Il corpo che giaceva lì a terra, era quello di Carmela Rea, per tutti Melania. Una mamma di altri tempi che cresceva la figlia di 18 mesi, nell’abitazione presa in affitto a Folignano. A pochi chilometri dal 235esimo Reggimento Piceno dove il marito, Salvatore Parolisi, caporalmaggiore dell’Esercito, lavorava come addestratore di giovani reclute.
Lei 29 anni, lui poco più di 30, erano arrivati nel Piceno dopo essersi sposati.
Il 18 aprile 2011, subito dopo pranzo, partirono per Colle San Marco, almeno così raccontò il marito. Lassù, però, Melania non arrivò mai. In una tappa al bosco delle Casermette venne uccisa brutalmente da Salvatore, pugnalata oltre 30 volte, probabilmente alle spalle e mentre quel marito tanto amato le teneva una mano sulla bocca.
Quel corpo di donna, peraltro con i pantaloni a metà coscia, verrà ritrovato due giorni dopo da un uomo di passaggio mai identificato.

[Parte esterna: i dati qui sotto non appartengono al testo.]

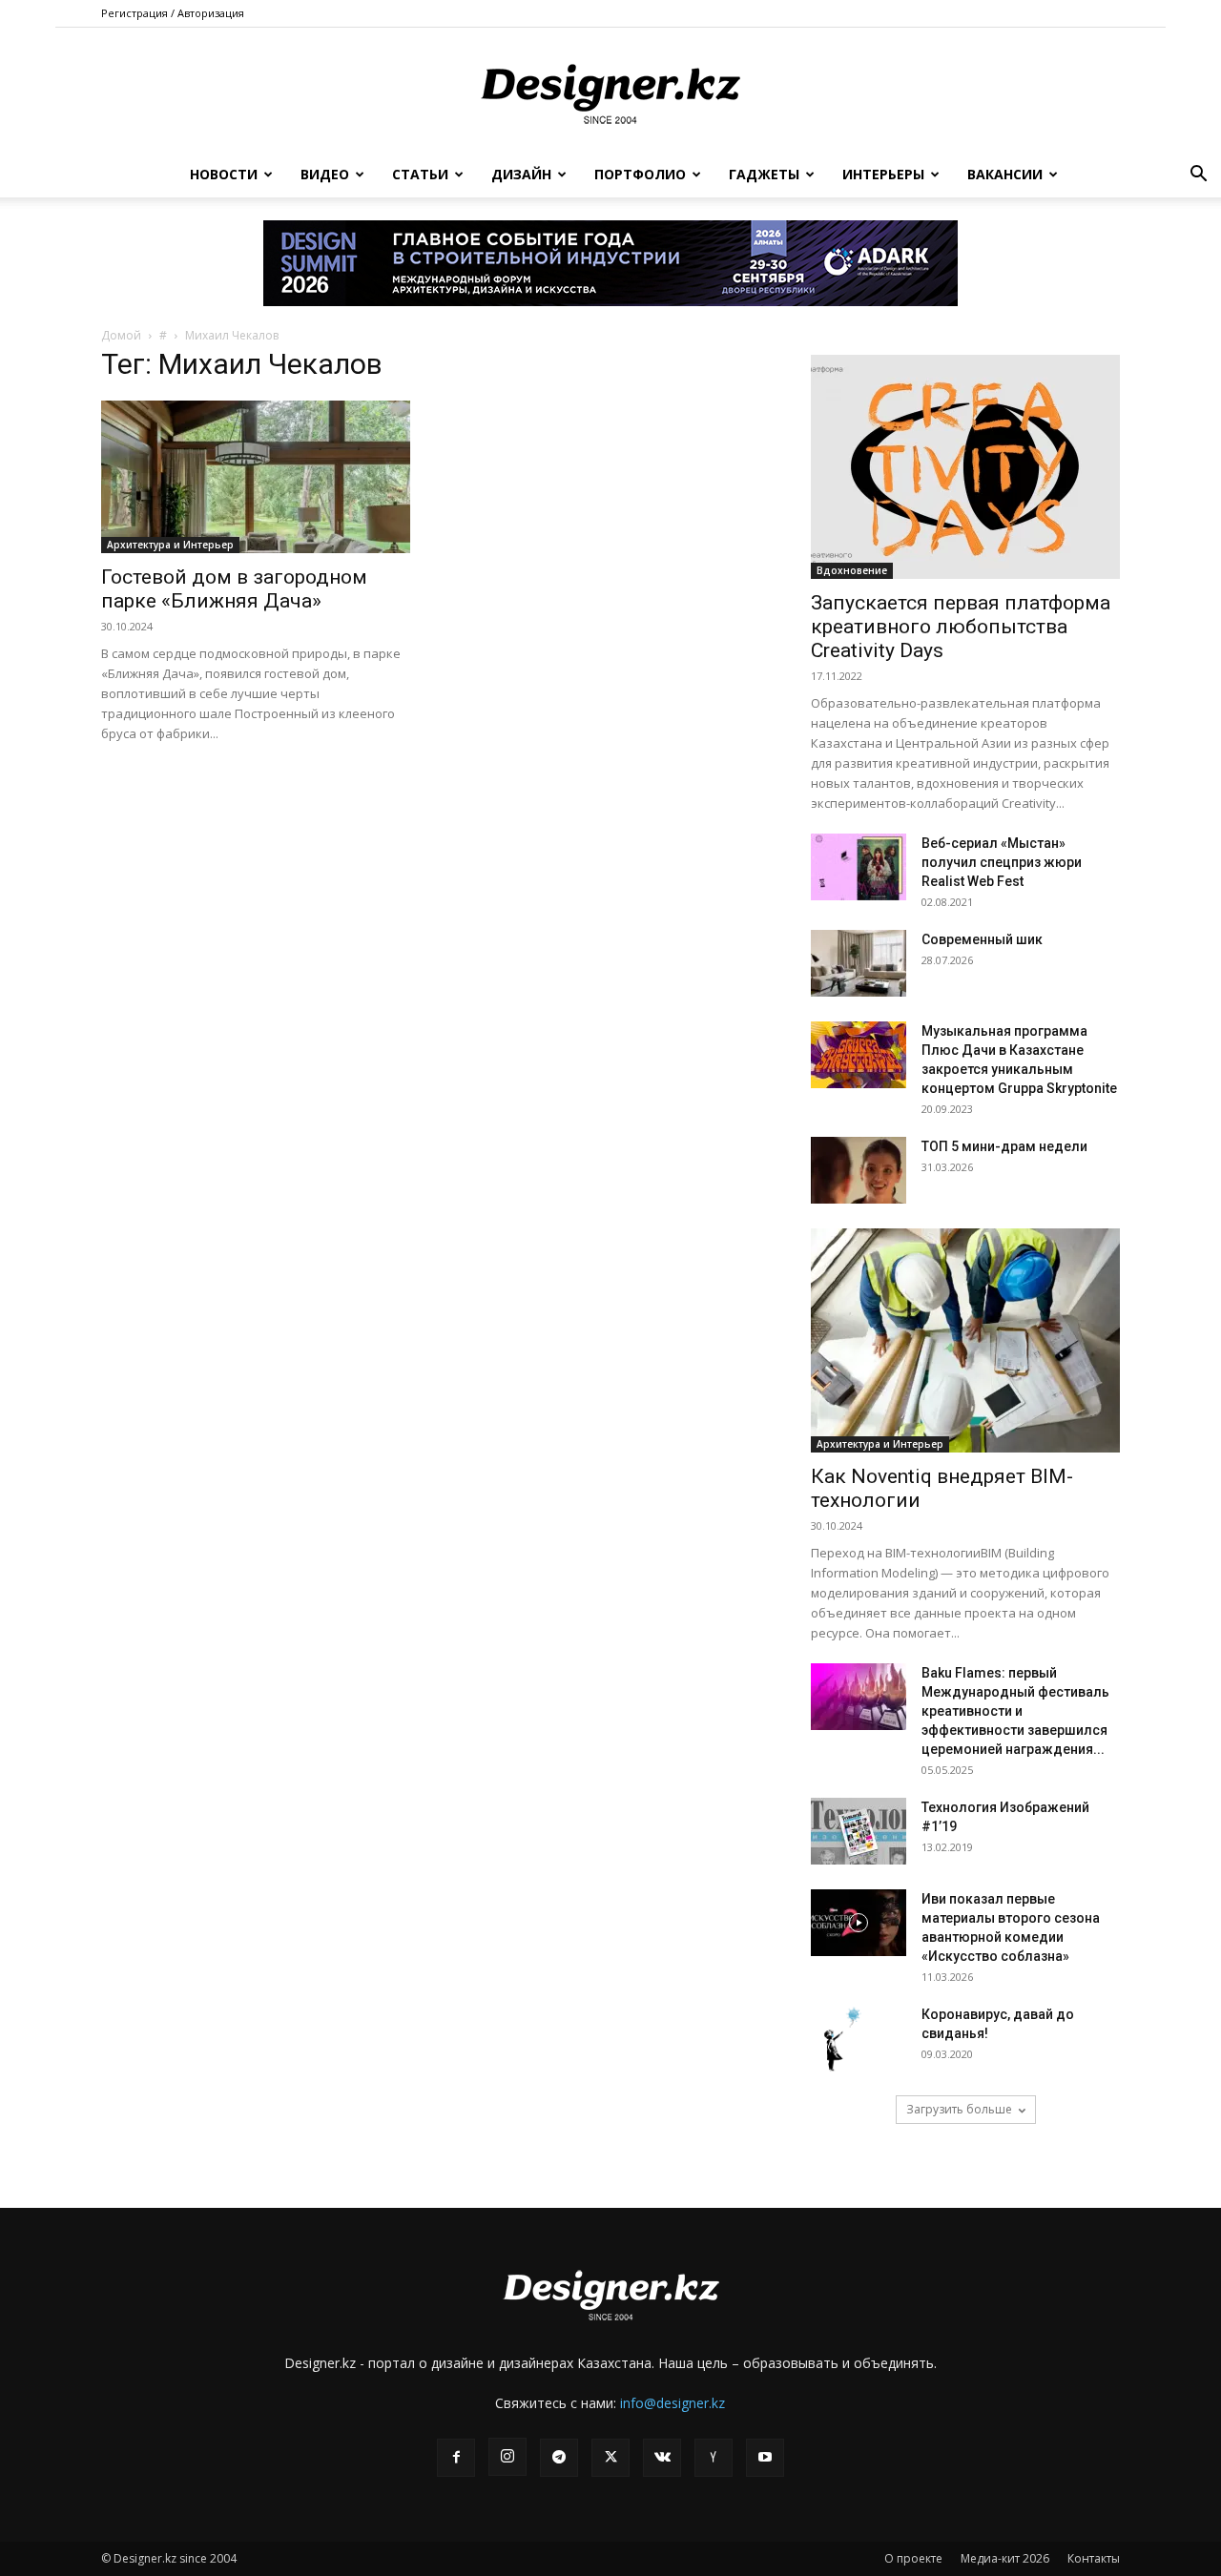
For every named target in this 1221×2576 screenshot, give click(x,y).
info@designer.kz (672, 2403)
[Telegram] (559, 2458)
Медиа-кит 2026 (1005, 2558)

In quel 18 aprile Parolisi entrò al ristorante bar del Cacciatore insieme alla figlia. Era in preda al panico, andò in bagno e vomitò. Raccontò che la moglie era scomparsa, che si era allontanata per andare in bagno e non era più tornata. Secondo gli inquirenti aveva ucciso già la moglie al Bosco delle Casermette di Ripe di Civitella ed era arrivato a Colle San Marco nel tentativo di depistare le indagini.

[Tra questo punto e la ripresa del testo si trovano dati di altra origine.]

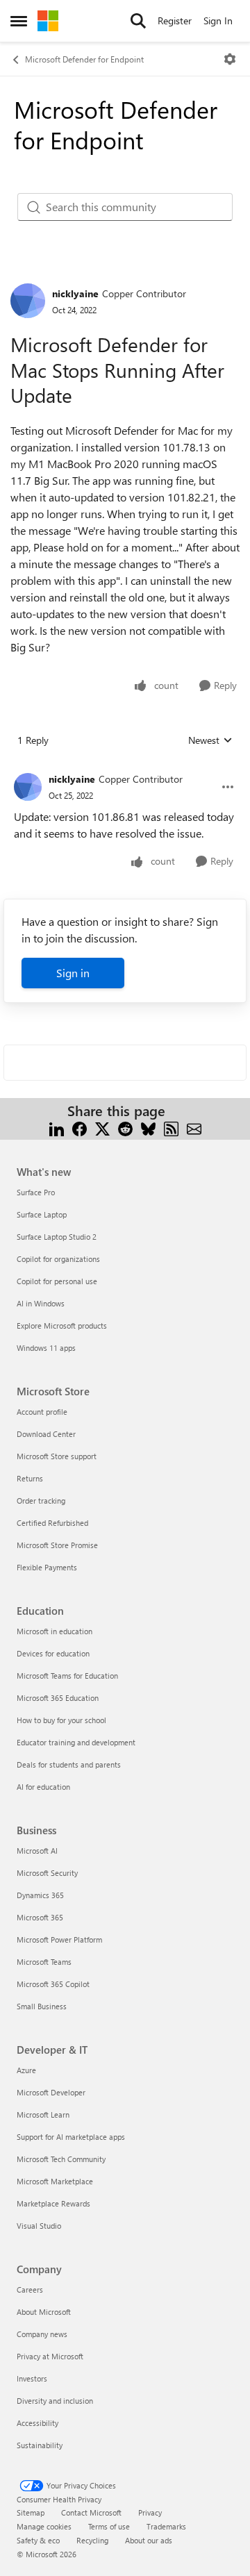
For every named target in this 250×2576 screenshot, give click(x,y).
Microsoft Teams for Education (67, 1675)
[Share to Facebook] (79, 1127)
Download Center (46, 1434)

Indagando si scoprì che il soldato non era nuovo ad avventure extraconiugali ma che aveva una relazione, da mesi, con un’altra donna: Ludovica. E proprio questo legame potrebbe essere stato la miccia del delitto. Il movente. Ora Parolisi scontando la sua pena a vent’anni di carcere, dopo la pronuncia della Cassazione. Ha perso la patria potestà della bambina che oggi usa il cognome della madre ed è affidata ai nonni. Ha studiato all’università mentre era in carcere e sogna una seconda vita, ripetendo sempre di essere innocente e che avrebbe sì tradito la moglie ma non l’avrebbe uccisa.